Department of Musculoskeletal Oncology, Fudan University Shanghai Cancer Center, 270 Dong'an Road, Xuhui District, Shanghai, 200032, China.
Department of Oncology, Shanghai Medical College, Fudan University, Shanghai, 200032, China.
Int J Clin Oncol. 2019 Dec;24(12):1605-1611. doi: 10.1007/s10147-019-01487-x. Epub 2019 Jun 26.
The objective of this retrospective study was to evaluate the prognostic value of various factors in clear cell sarcoma patients after radical surgery.
Forty-two clear cell sarcoma patients from August 2006 to March 2018 were included in the study. Curves of disease-free survival and overall survival were calculated using the Kaplan-Meier method, and univariate and multivariate analyses of various prognostic factors were performed using a Cox proportional hazard regression model. Laboratory test of peripheral blood was recorded before surgery. The optimal cutoff value of systemic inflammatory markers was defined by receiver-operating curve analysis.
The 5-year DFS and 5-year OS rate were 22% and 46%, respectively. The median DFS and OS times were 12 and 41.5 months, respectively. In univariate analysis, there was a significant association between shorter DFS and tumor size larger than 5 cm (p = 0.0043), positive surgical margin (p = 0.0233), and the neutrophil-to-lymphocyte ratio (NLR) higher than 2.73 (p = 0.0009). Furthermore, we observed a significant association between shorter OS and tumor size larger than 5 cm (p = 0.0075), positive surgical margin (p = 0.0101), NLR higher than 2.73 (p = 0.0126), the platelet-to-lymphocyte ratio (PLR) higher than 103.89 (p = 0.0147) and the lymphocyte-to-monocyte ratio (LMR) lower than 4.2 (p = 0.0445). A multivariate analysis demonstrated that the surgical margin (p = 0.013) and NLR (p = 0.001) were significantly associated with DFS. Tumor size (p = 0.010) and NLR (p = 0.013) were independent prognostic factors for OS.
This study had the second largest sample around the world and preoperative NLR may be a useful prognostic factor in CCS patients after radical surgery.
本回顾性研究旨在评估根治性手术后影响透明细胞肉瘤患者预后的各种因素。
纳入 2006 年 8 月至 2018 年 3 月的 42 例透明细胞肉瘤患者。采用 Kaplan-Meier 法计算无病生存率和总生存率曲线,采用 Cox 比例风险回归模型对各种预后因素进行单因素和多因素分析。记录术前外周血实验室检查。采用受试者工作特征曲线分析确定系统炎症标志物的最佳截断值。

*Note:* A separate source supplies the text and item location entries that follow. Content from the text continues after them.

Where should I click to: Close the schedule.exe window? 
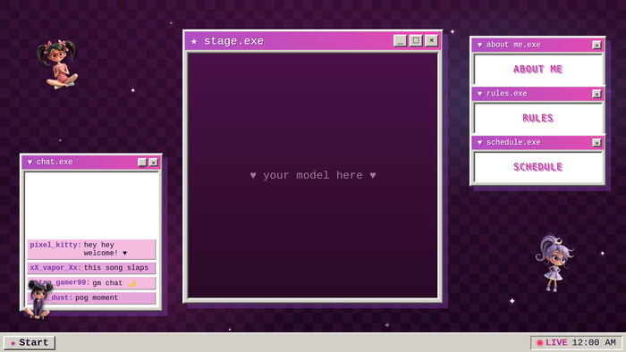(596, 143)
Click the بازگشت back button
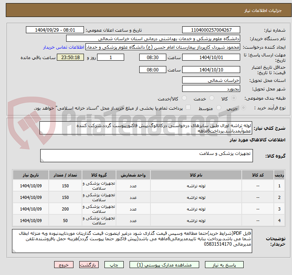This screenshot has height=275, width=292. pyautogui.click(x=89, y=265)
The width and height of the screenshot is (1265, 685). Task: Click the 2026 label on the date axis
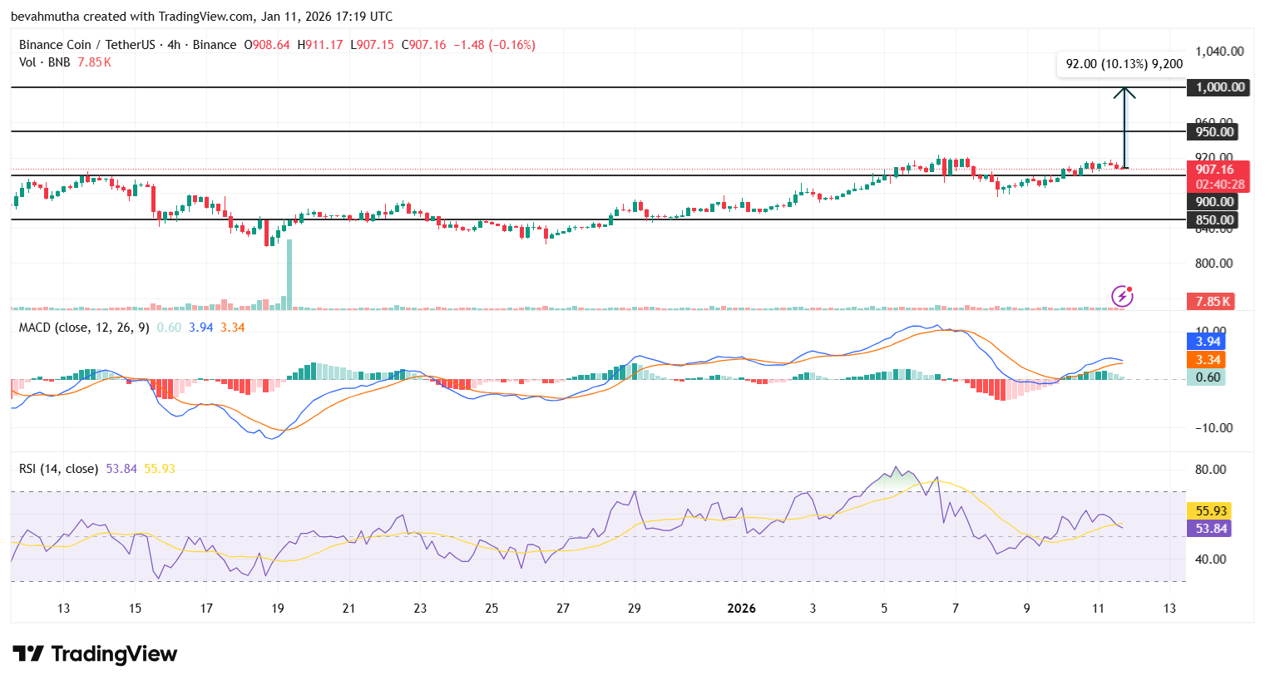(739, 608)
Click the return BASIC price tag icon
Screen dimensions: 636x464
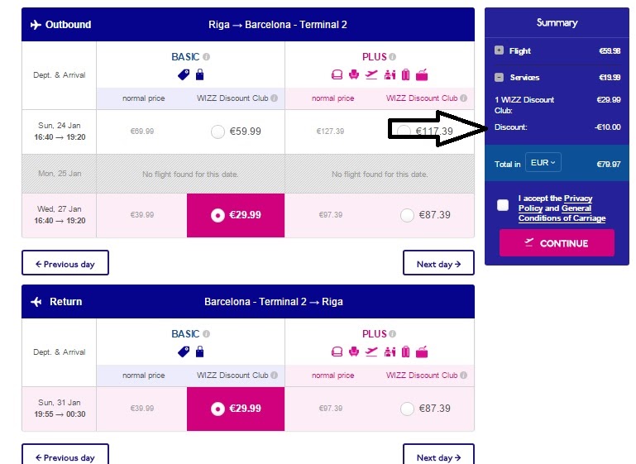(x=184, y=352)
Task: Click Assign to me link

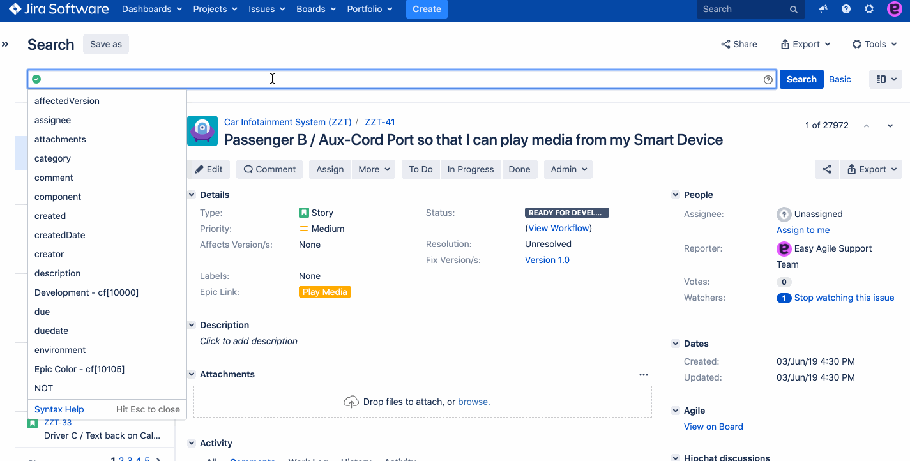Action: [x=803, y=230]
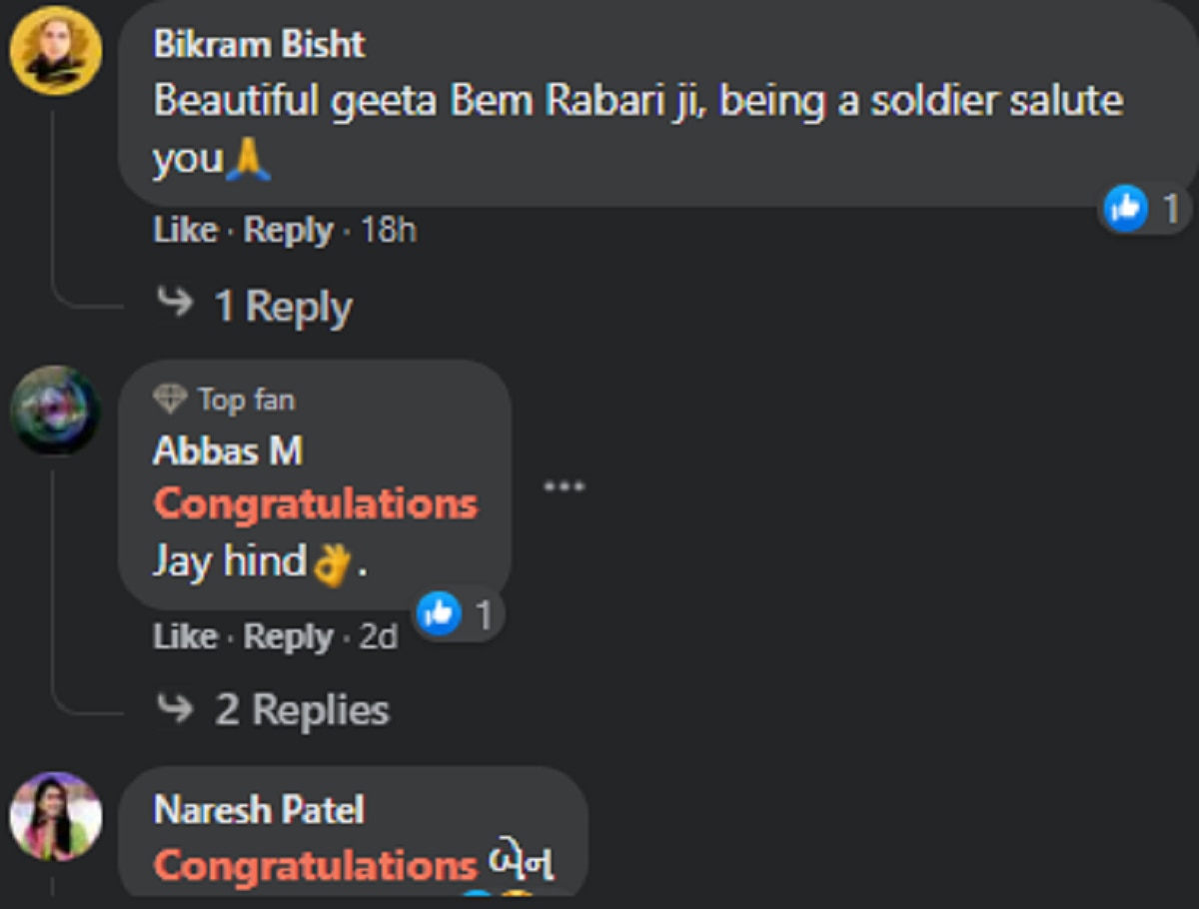Open three-dot options menu for Abbas's comment

(564, 486)
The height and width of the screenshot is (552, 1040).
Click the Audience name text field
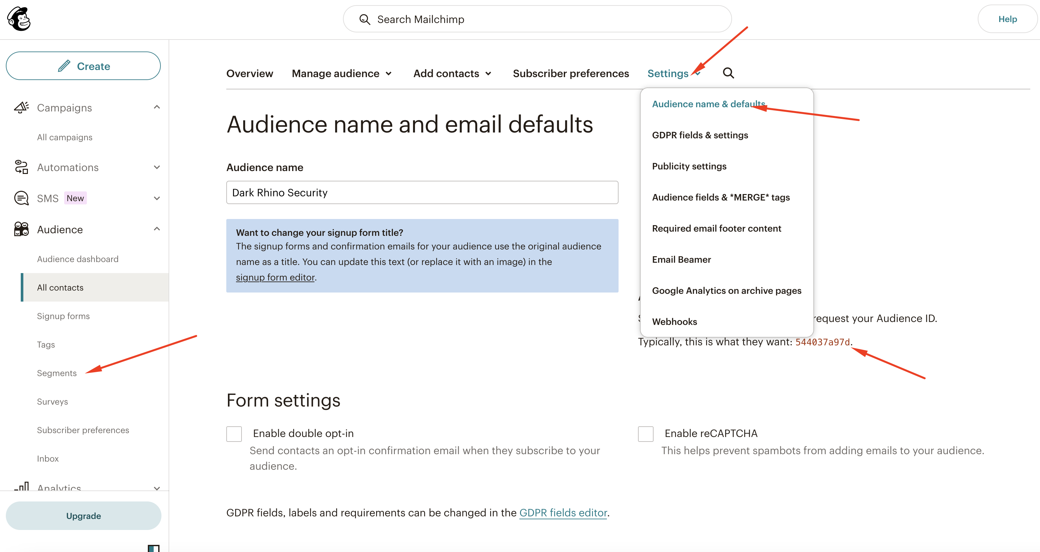[x=422, y=192]
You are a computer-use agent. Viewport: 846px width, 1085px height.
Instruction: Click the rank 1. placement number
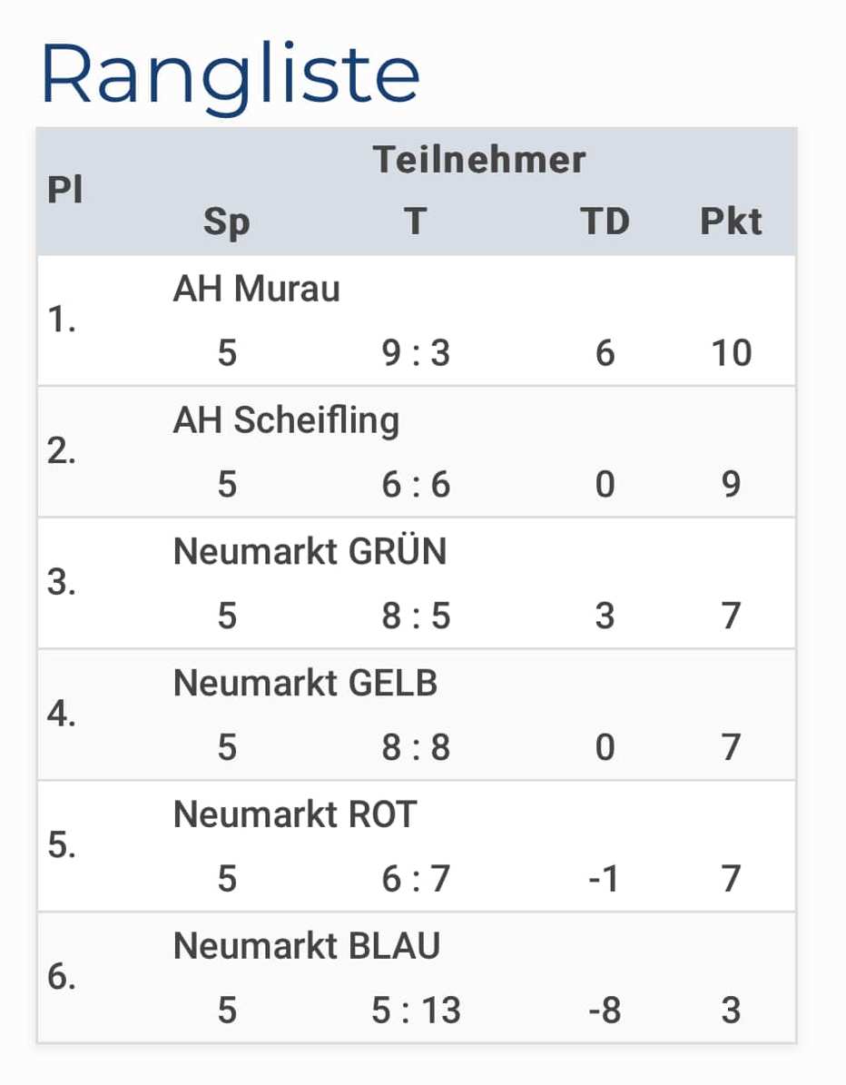62,320
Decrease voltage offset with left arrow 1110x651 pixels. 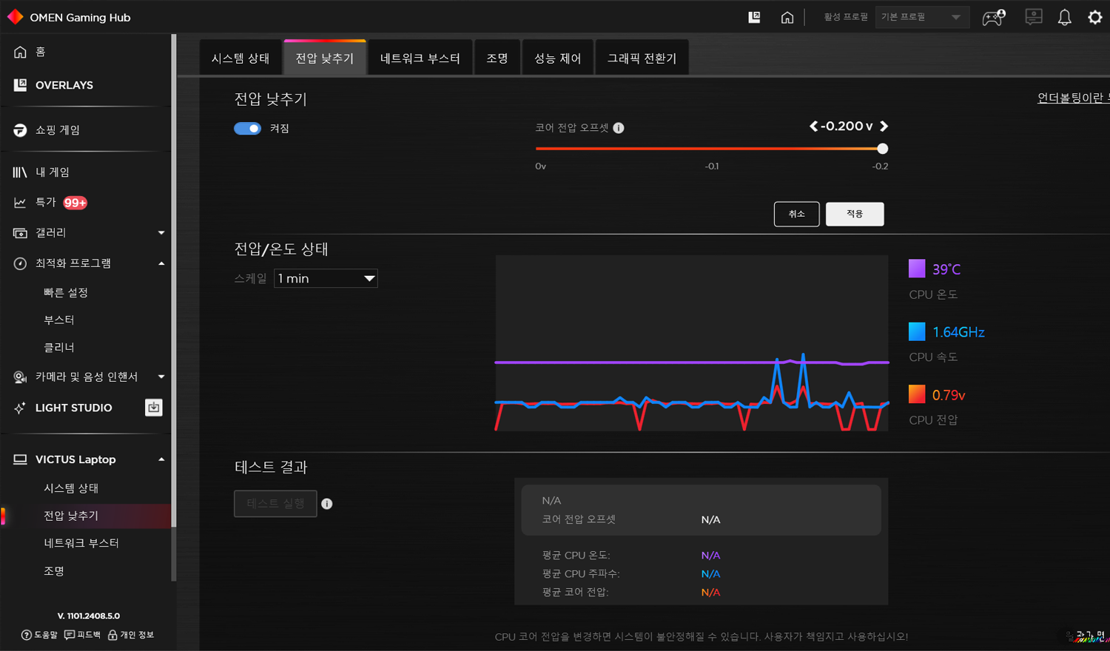[x=813, y=127]
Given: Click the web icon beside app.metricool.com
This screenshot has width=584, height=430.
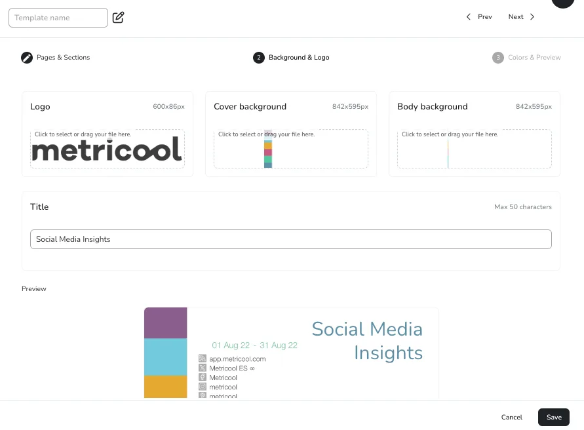Looking at the screenshot, I should click(203, 359).
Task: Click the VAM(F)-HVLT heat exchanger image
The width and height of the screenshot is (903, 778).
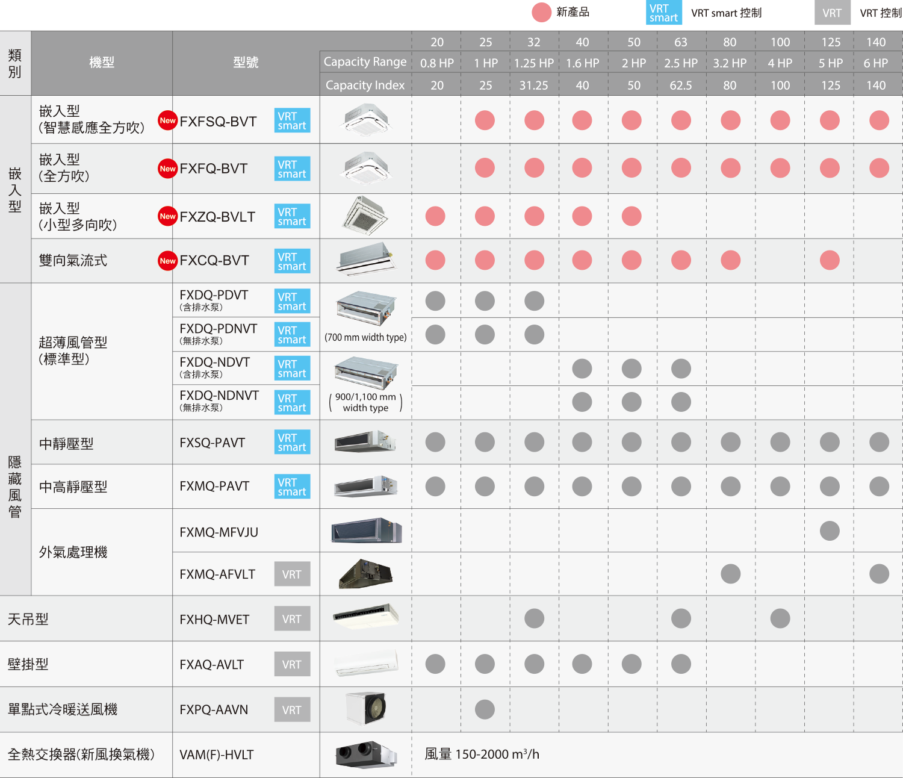Action: pyautogui.click(x=366, y=755)
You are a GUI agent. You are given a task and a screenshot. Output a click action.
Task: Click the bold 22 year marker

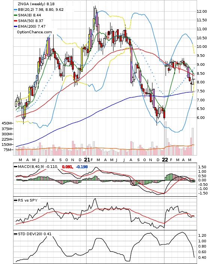coord(165,160)
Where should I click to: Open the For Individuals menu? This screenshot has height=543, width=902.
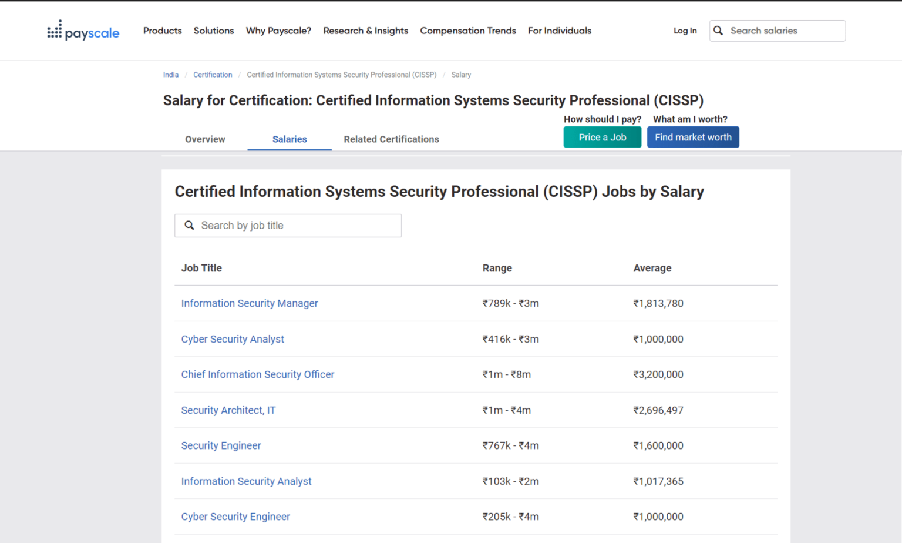(559, 31)
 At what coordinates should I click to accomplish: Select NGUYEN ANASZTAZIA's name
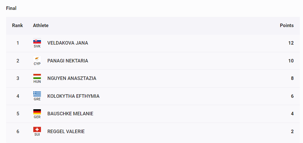point(72,79)
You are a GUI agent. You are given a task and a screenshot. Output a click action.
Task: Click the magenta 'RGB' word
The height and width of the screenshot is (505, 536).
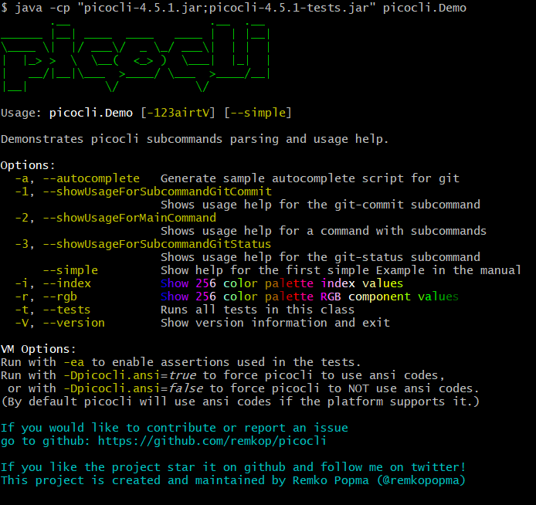[x=331, y=297]
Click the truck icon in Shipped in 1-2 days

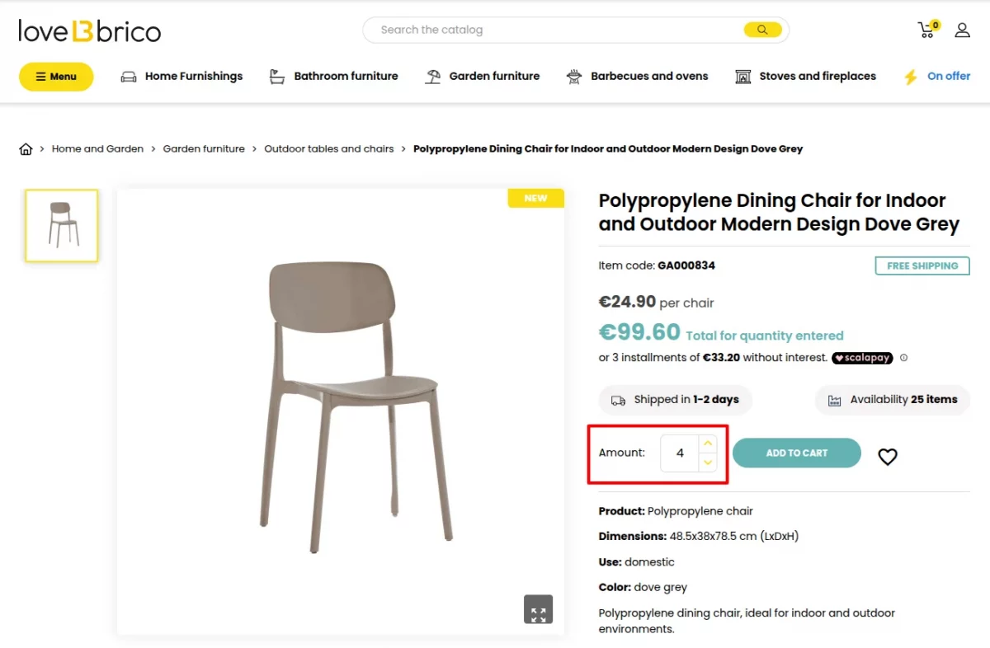(618, 400)
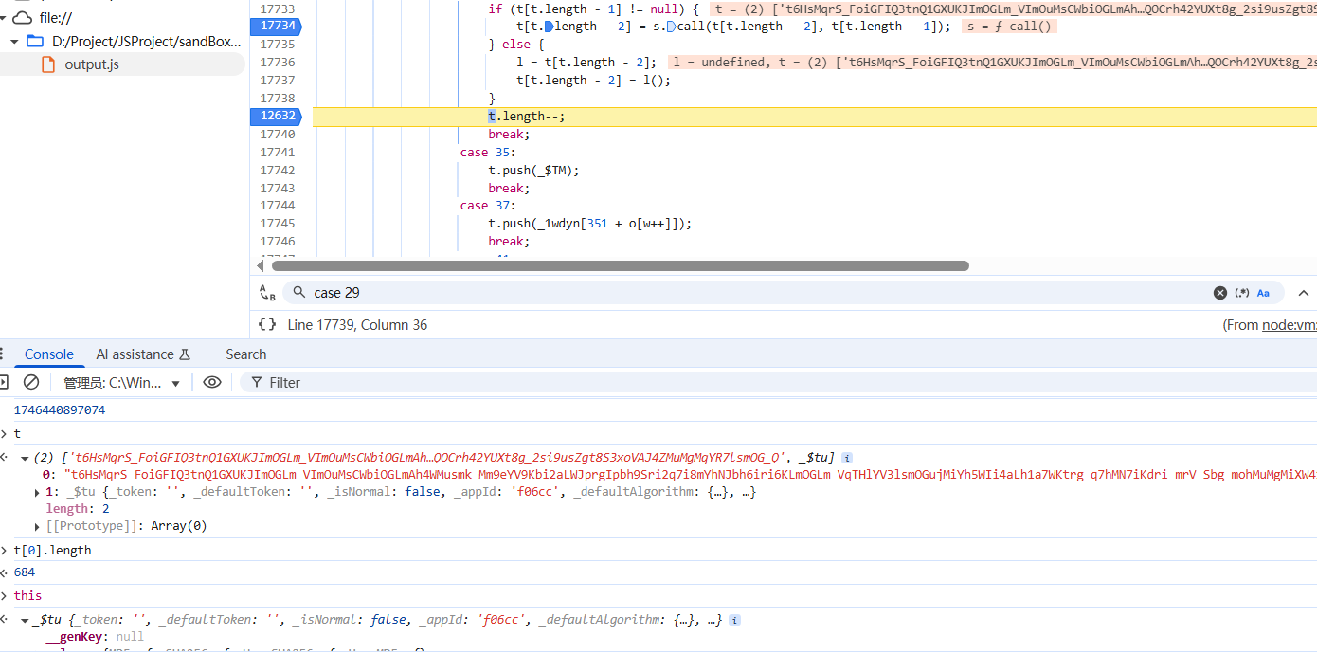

5 年无病生存率和 5 年总生存率分别为 22%和 46%。中位无病生存时间和总生存时间分别为 12 个月和 41.5 个月。单因素分析显示,无病生存时间较短与肿瘤直径大于 5cm(p=0.0043)、切缘阳性(p=0.0233)和中性粒细胞与淋巴细胞比值(NLR)大于 2.73(p=0.0009)显著相关。此外,我们观察到总生存时间较短与肿瘤直径大于 5cm(p=0.0075)、切缘阳性(p=0.0101)、NLR 大于 2.73(p=0.0126)、血小板与淋巴细胞比值(PLR)大于 103.89(p=0.0147)和淋巴细胞与单核细胞比值(LMR)小于 4.2(p=0.0445)显著相关。多因素分析表明,切缘(p=0.013)和 NLR(p=0.001)与无病生存显著相关。肿瘤大小(p=0.010)和 NLR(p=0.013)是总生存的独立预后因素。
本研究是全球范围内第二大样本量的研究,术前 NLR 可能是透明细胞肉瘤患者根治性手术后的一个有用的预后因素。